The harrowing finality of death isn’t real to Mattie until she’s tasked with cutting a hanged man down from a tree along the trail that she and Rooster are traveling. The man’s face is decayed beyond recognition. She cuts the rope suspending the corpse and watches as it slams unceremoniously onto the ground below. Before Mattie can come down from the tree, Rooster has sold off the body to a passing horseman. When Mattie asks what happened, Rooster explains that neither he nor the horseman knew the dead man, but that “it is a dead body, possibly worth something in trade”.  The incident doesn’t have a major plot significance, but we can see the wheels turning in Mattie’s head — life is fragile, death is anonymizing. Again, Steinfeld’s performance is what makes this scene’s emotional content land.

truegrit4

Killing soon loses its glamour, too. When Mattie finally comes face-to-face with Chaney, she has the jarring realization that the man who killed her father is a human being. He has plenty of his own problems, only one of which is Mattie. “Everything is against me. Now I am shot by a child,” he laments. This is not exactly the face of evil that Mattie was looking forward to courageously defeating.
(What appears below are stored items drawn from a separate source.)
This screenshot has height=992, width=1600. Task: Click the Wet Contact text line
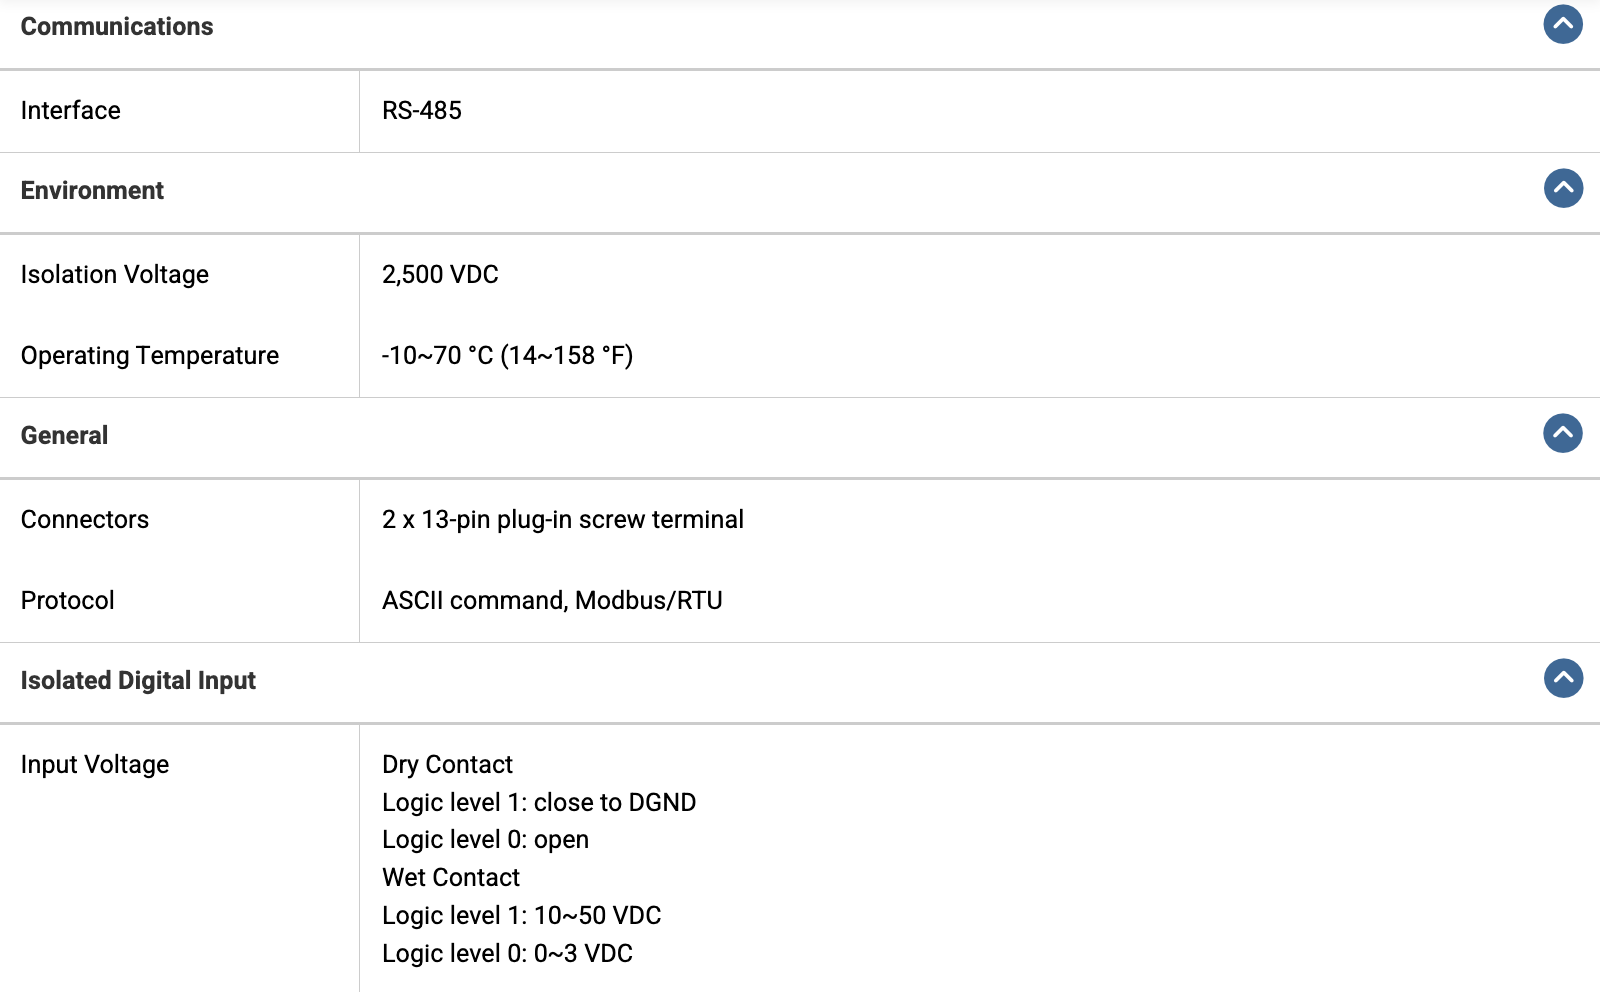451,878
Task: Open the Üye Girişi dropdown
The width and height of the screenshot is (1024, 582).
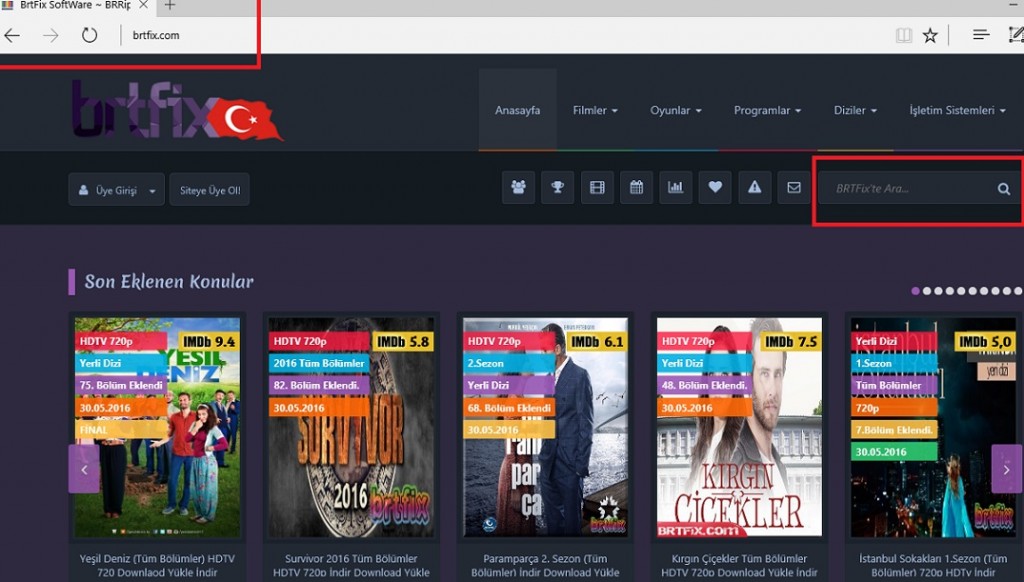Action: [116, 190]
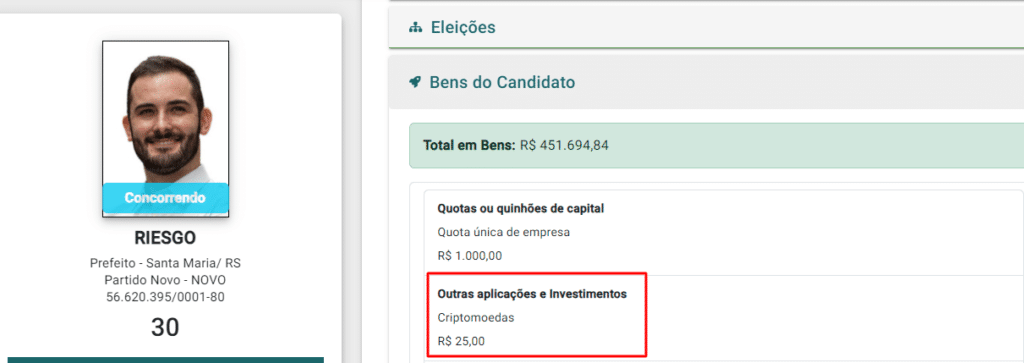Expand the Eleições section header
The height and width of the screenshot is (363, 1024).
click(706, 27)
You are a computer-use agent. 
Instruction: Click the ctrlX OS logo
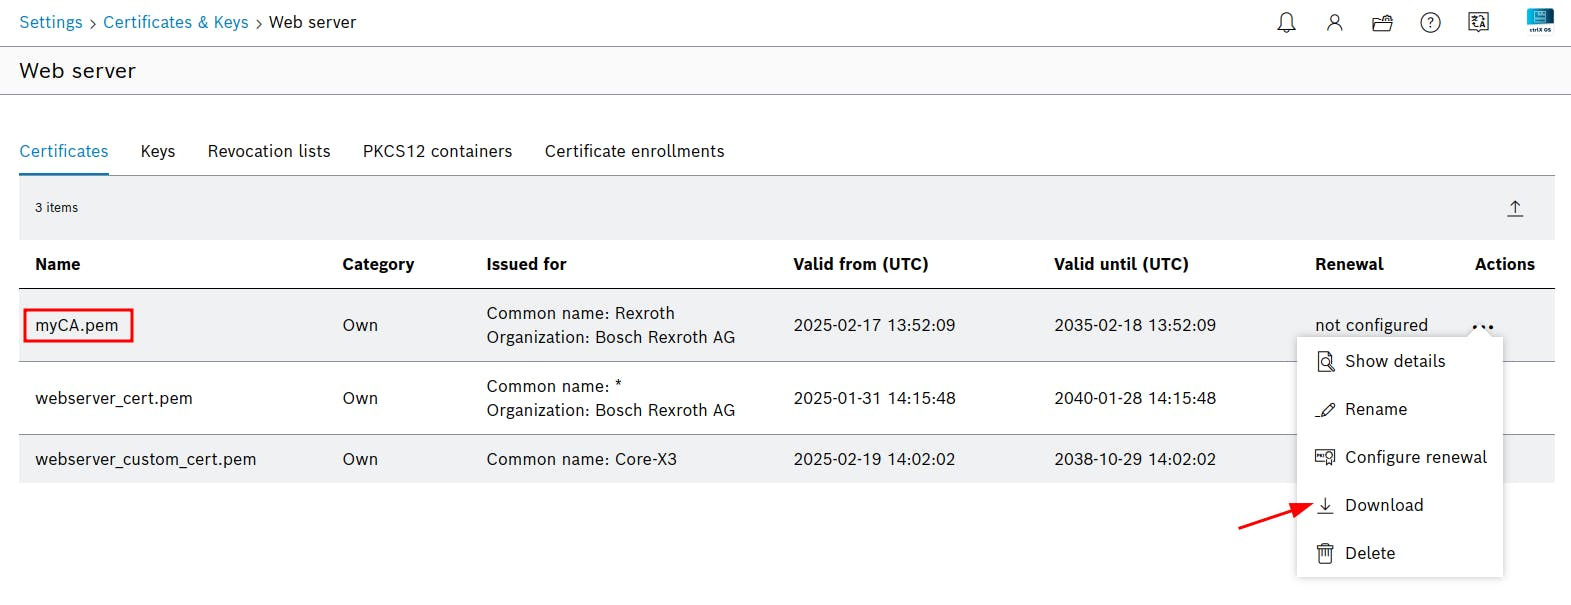[1540, 20]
Doling out death is only palatable when you’re able to dehumanize your victim, and in a stark contrast to No Country’s villainous Anton Chigurh, Chaney is about as human as they come. 

Mattie does ultimately kill Chaney, but nearly at the cost of her own life.  The kick of the rifle knocks her into a rocky pit where she’s bitten by a poisonous snake. With death all around her and the value of life seeming less and less significant, the lengths to which Rooster goes to save her humbles Mattie, striking the final blow to her former flippancy in the face of mortality. More death doesn’t fix death — only love can do that. 

Stray Observations:

  • The pronunciation of LaBeouf’s name, LaBeef, cracked me up every single time it was spoken.
  • Side note — If  I hear one more critic refer to a modern genre film, especially a Western, as “gritty” I will fully lose my mind.